Pendant longtemps, les théoriciens ont dans leur ensemble considéré avec réserve, voire avec dédain, les expériences conduites par quelques économistes isolés. D'autant plus que ceux-ci étaient souvent animés d'une intention critique affichée.

publicité

Edward Chamberlin, théoricien de la concurrence imparfaite, organise à la fin des années 1940 une série d'expériences (les premières du genre) dans sa salle de classe à Harvard. Il y reproduit une situation de marché où chaque élève est soit offreur soit demandeur d'un bien fictif. L'expérimentateur communique à chacun d'entre eux un coût et un prix d'achat, puis les participants négocient deux à deux, chacun essayant de dégager un profit. Résultat : ce marché fictif ne converge pas vers l'équilibre prédit par la théorie. Les quantités échangées sont plus faibles et le prix plus élevé.

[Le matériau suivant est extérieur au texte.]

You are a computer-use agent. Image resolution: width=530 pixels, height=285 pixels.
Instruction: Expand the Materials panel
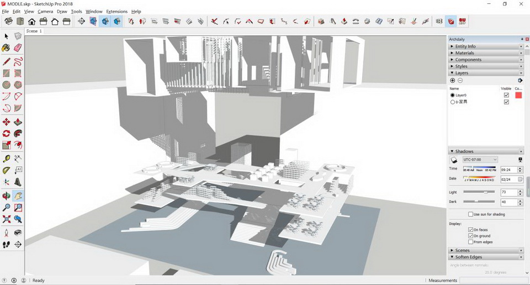pos(464,53)
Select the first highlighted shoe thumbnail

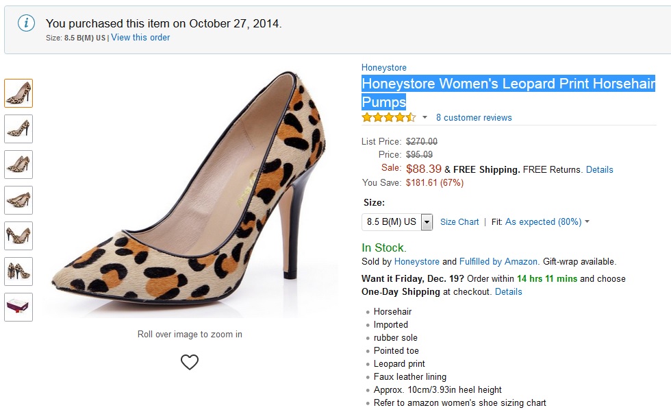pos(18,93)
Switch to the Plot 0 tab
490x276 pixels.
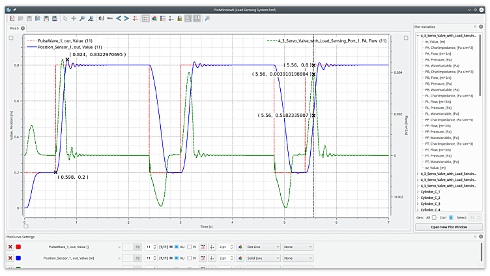14,29
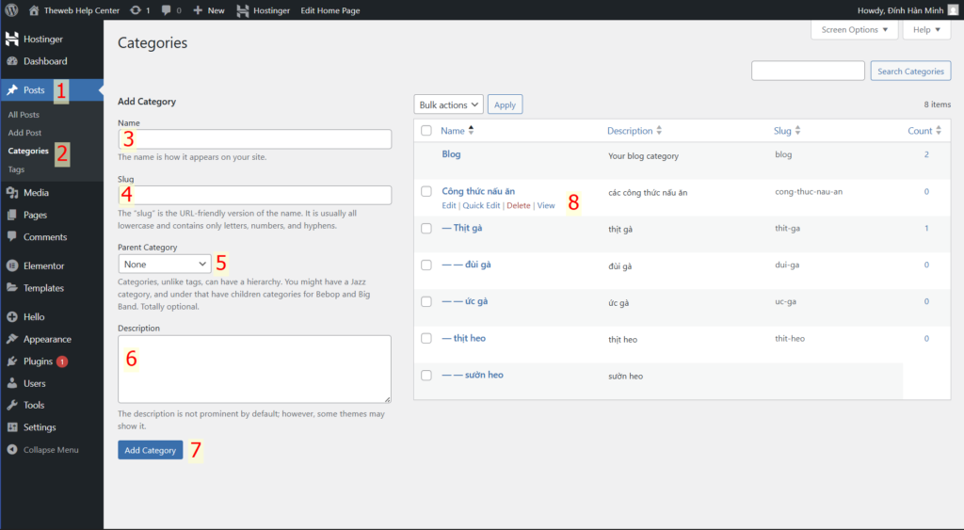This screenshot has height=530, width=964.
Task: Open the Parent Category dropdown
Action: click(x=165, y=265)
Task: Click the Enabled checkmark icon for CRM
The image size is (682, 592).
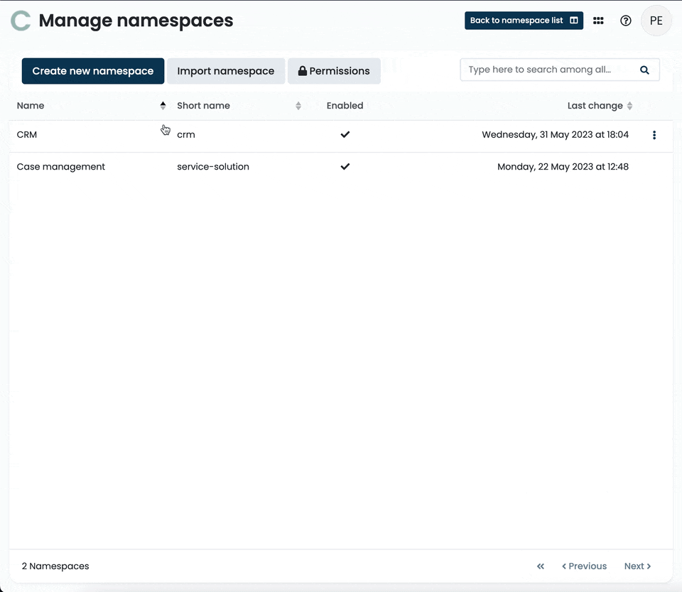Action: click(x=345, y=134)
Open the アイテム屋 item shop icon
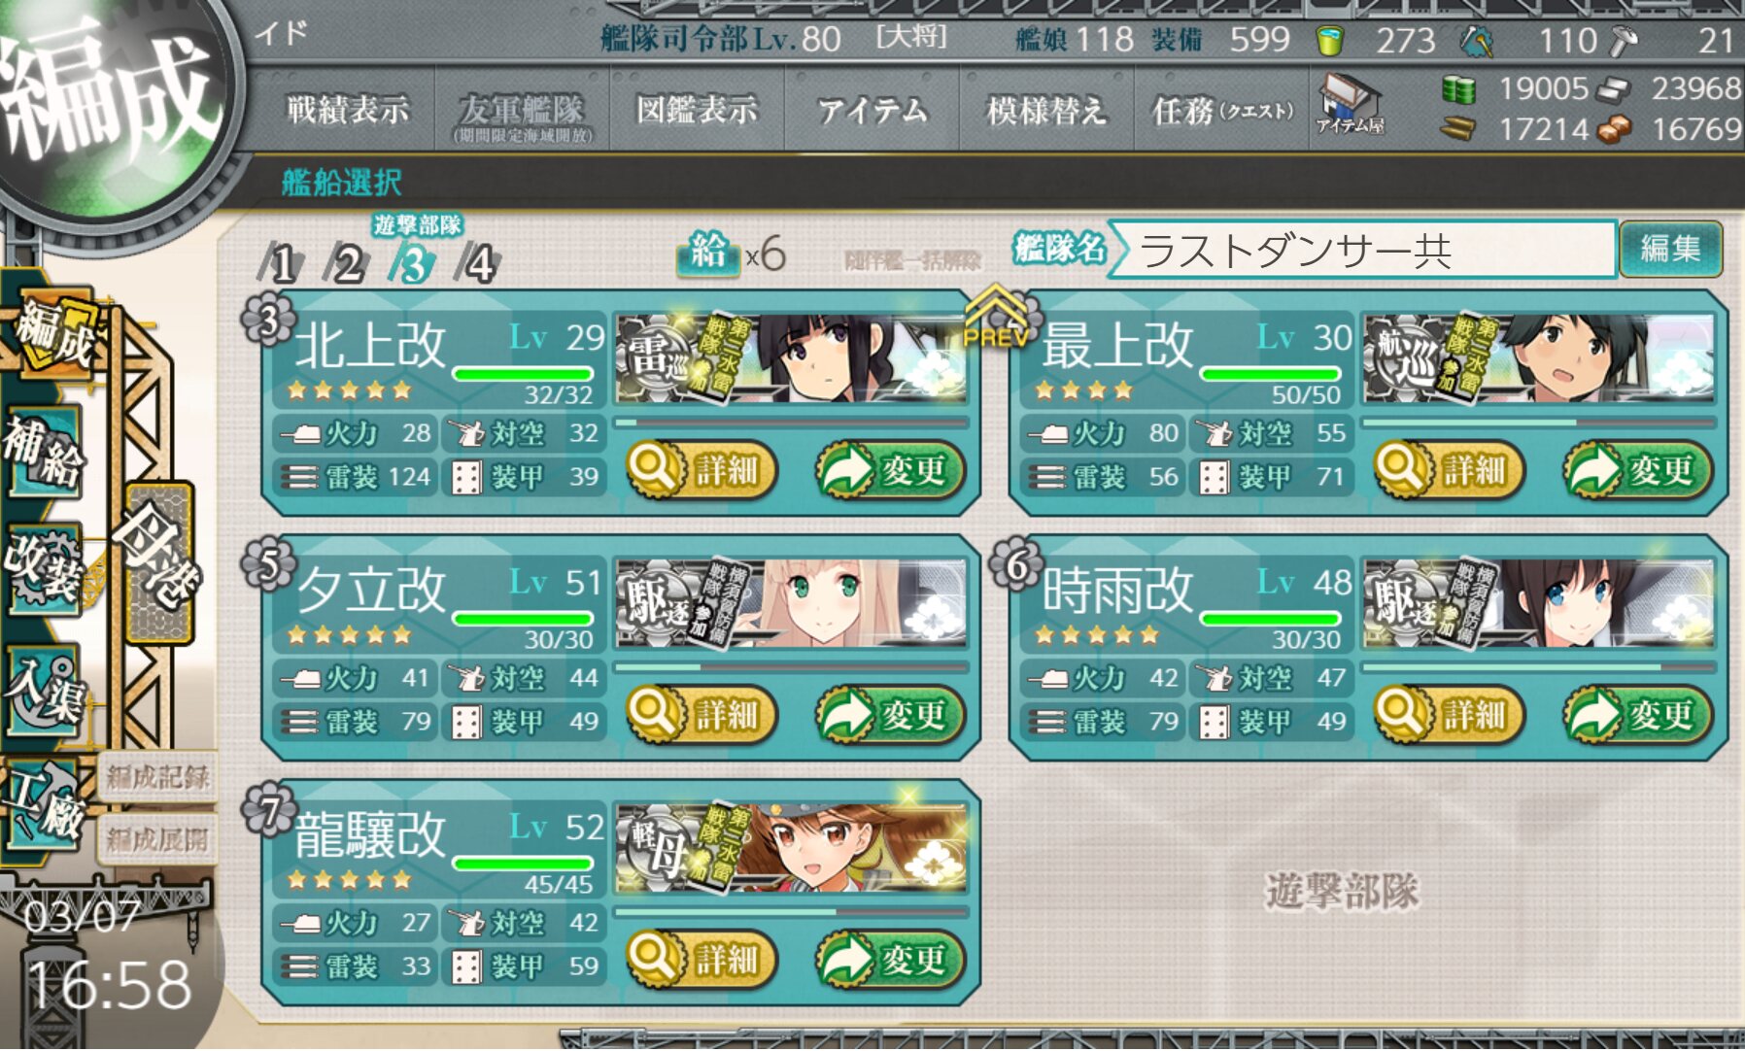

En 1953, l'économiste français Maurice Allais s'en prend au modèle de l'utilité espérée, soit la transposition de la théorie du choix rationnel aux situations de risque. Dans un article qui demeure l'une des références incontournables en la matière, il rend compte d'un sondage qu'il a soumis à des collègues économistes, généralement familiers du modèle de l'utilité espérée. Dans leur grande majorité, les réponses données par les sondés violent l'une des hypothèses de rationalité (l'indépendance) sur laquelle repose ladite théorie...

De la critique à une pratique routinière

Les travaux de Vernon Smith, futur prix Nobel d'économie 2002, marquent cependant le véritable départ de l'économie expérimentale. Ni E. Chamberlin ni M. Allais ne souhaitaient convertir la science économique à l'expérimentation. Ils entendaient plutôt mettre en doute par une expérience ponctuelle l'un des schémas de raisonnement habituel des économistes orthodoxes. Pour V. Smith, il en est autrement, l'expérimentation devant devenir le complément de la modélisation théorique, une pratique routinière de vérification des résultats, de même qu'une source de connaissances susceptibles d'engendrer de nouveaux modèles.

V. Smith était l'assistant d'E. Chamberlin lors de son expérience de salle de classe. En 1956, il met sur pied sa propre expérimentation de l'équilibre de marché en modifiant quelque peu les règles du jeu. Les participants sont séparés en deux groupes. Les acheteurs se voient communiqué un prix maximum d'achat, les vendeurs un prix minimum de vente. Ensuite, au lieu de négocier deux à deux comme dans l'expérience de E. Chamberlin, les échangistes participent à une enchère publique. Les acheteurs comme les vendeurs peuvent crier des offres, à condition de respecter une règle simple : une offre d'achat (de vente) se fait nécessairement à un prix supérieur (inférieur) au prix en vigueur. Avec cette procédure de « double enchère », V. Smith obtient un résultat différent de celui de son mentor : le marché converge bien vers le prix d'équilibre théorique de l'économie 2.